Judge David J. Cowan of the Superior Court of California agreed. Although Judge Cowan noted that forum selection clauses “generally [are] given effect unless enforcement would be unreasonable or unfair[,]” he also noted that the party seeking to enforce such clauses “bears the burden to show litigating the claims in the contractually-designated forum ‘will not diminish in any way the substantive rights afforded … under California law.’” Reviewing California Code of Civil Procedure Section 631 (the statute governing waivers of the constitutional right to a jury trial) and earlier cases interpreting that statute, the Court found that a jury trial can be waived only in six circumstances expressly enumerated in Section 631, all of which contemplate an already-existing lawsuit.

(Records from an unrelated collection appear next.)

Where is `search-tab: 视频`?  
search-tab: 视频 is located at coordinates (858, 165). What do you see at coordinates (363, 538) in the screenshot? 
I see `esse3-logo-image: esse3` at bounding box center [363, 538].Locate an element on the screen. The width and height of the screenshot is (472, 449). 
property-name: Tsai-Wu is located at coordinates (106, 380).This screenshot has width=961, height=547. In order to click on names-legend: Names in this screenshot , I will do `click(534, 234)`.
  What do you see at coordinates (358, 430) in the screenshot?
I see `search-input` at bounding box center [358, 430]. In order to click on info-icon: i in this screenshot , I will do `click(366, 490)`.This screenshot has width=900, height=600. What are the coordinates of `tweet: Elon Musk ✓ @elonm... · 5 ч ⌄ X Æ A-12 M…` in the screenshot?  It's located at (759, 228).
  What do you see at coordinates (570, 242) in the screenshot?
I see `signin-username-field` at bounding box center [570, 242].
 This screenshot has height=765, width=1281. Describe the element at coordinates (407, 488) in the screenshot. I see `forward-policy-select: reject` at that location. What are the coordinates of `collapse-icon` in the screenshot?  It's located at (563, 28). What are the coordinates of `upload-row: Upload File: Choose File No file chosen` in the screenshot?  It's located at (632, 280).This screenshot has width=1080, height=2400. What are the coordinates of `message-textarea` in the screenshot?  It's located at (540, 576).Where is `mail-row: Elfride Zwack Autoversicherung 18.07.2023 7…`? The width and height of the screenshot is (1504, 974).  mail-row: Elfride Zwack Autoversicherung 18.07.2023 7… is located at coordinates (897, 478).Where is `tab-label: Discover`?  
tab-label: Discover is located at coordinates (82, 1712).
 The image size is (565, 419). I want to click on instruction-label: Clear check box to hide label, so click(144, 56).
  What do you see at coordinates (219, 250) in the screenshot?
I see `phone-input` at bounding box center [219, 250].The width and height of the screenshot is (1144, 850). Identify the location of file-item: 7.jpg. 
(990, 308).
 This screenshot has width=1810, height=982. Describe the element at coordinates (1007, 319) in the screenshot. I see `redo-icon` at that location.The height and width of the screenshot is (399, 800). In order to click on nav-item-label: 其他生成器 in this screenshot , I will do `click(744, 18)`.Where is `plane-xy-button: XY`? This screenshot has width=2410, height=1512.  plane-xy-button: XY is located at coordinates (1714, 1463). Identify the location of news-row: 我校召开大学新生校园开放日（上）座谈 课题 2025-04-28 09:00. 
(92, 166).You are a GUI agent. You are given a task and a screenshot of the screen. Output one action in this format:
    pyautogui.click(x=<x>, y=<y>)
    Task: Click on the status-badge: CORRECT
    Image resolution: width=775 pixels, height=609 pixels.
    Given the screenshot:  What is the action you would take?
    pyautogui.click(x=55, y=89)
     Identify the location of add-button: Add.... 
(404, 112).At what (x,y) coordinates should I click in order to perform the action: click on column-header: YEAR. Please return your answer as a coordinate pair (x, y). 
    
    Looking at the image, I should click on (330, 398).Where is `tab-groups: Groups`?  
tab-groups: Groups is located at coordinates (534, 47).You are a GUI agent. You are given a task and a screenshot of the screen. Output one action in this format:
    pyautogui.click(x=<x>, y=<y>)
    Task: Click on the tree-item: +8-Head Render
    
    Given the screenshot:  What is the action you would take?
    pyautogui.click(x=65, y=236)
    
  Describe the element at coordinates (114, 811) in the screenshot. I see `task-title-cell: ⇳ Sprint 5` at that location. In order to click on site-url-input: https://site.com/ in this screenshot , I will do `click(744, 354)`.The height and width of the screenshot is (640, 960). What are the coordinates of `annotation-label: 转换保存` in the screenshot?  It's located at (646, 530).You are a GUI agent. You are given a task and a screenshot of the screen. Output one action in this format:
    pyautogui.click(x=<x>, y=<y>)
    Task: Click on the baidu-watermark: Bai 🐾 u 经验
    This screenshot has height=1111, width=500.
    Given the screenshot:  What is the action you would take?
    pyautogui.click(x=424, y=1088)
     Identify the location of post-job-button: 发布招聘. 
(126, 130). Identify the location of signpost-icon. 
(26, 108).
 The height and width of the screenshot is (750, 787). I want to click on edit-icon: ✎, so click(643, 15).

The Court found that the case was analogous to a previous California Supreme Court case, Handoush v. Lease Finance Group, LLC, in which enforcement of a forum selection clause would have resulted “in an impermissible predispute waiver of the right to a jury.” The Court found that it made no difference whether the case concerned an explicit jury trial waiver or merely a forum selection clause, because [t]he problem is that the Court of Chancery simply does not conduct jury trials… [and] continued enforcement of the forum selection clause … would prevent West from having a jury trial.” Judge Cowan found that ACRE had not met its burden of showing that enforcing the forum selection clause would not diminish West’s rights under California law – accordingly, he lifted the stay and ordered the California litigation to proceed, notwithstanding the unambiguous agreement between West and ACRE to litigate their disputes in Delaware.
It remains to be seen how the decision in West will apply across state lines. First, it may be appealed and second, the decision was limited to an interpretation of the California Constitution and its enabling statutes.
Still, the case may have far-reaching implications for the numerous California companies (including public companies) and other parties subject to contracts with Delaware forum-selection clauses, which are commonplace. It appears clear from this case that a California party’s reasonable expectation of having contracted to litigate disputes in Delaware may be frustrated by the public policy and Constitution of California, and parties should be aware of this in negotiating future contracts with California-based entities.